Our rescue, Kell was so easy, he trained us. He has slept in bed with us from the first night. he would wake up to potty a couple of times a night at first. He would arf, and continue to arf louder & louder until one of us woke up and got up, took him outside, praised him while he pottied, and then we would go back to bed. He never had an accident in the bed. That has dwindled down to not going until my husband gets up to go to work around 5:45.

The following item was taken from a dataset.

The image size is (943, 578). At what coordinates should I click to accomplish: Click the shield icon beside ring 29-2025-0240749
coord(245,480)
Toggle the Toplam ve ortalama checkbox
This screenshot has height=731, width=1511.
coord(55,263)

Any input or advice on how to deal with puppy teething? He keeps going for my hands and arms and it's really starting to hurt. I've bought several chew toys and bones for him to chew on and he will chew on them but won't leave my hands alone when he's on my lap.
Zande last edited by
First thing is to look at his gums - if they are red and sore, poor little mite is in pain. The Vet should be able to give you something to rub on to calm it down. If he is on you lap and biting your hands, get up and move away. He needs to learn that nibbling fingers is anti social and it will drive you away, so no more sitting on laps for cuddles.
tanza last edited by tanza
@foster1286 - How old is this pup? Keep in mind that this is how pups communicate in their litter. This is also where they learn bite inhibition from littermates and the adults in the home and for sure their Moms. So if taken from the litter and Mom too early then they never learned this. After you check the gums as suggested by Zande, then you need to YELP VERY LOUD and either put the pup on the ground or get up and leave. Also if you have a chewy for them when they bite on your hands, put the chewy in their mouth. This will go on until they are at least done teething... and that is six to eight months. So the quick you start to modify the behavior the easier it gets, but it does NOT happen over night nor does it stop after one or two times... need to be consistent. I can tell you with raising litters, my arms and hands look like I have been through the meat grinder!
JKent last edited by JKent
I found that my basenji did this more when she was tired and overstimulated, so making sure she had the opportunity to get sufficient rest helped. Constantly redirecting to a toy or chew also helped, but as others have said it didn't happen overnight and got better over time at about 6 months. We found yelping revved her up even more as she thought it was a game, but as she matured she was able to process "nice and gentle" whilst removing hands. At 18 months she still uses her teeth constantly during play, but it is extremely gentle and never hurts.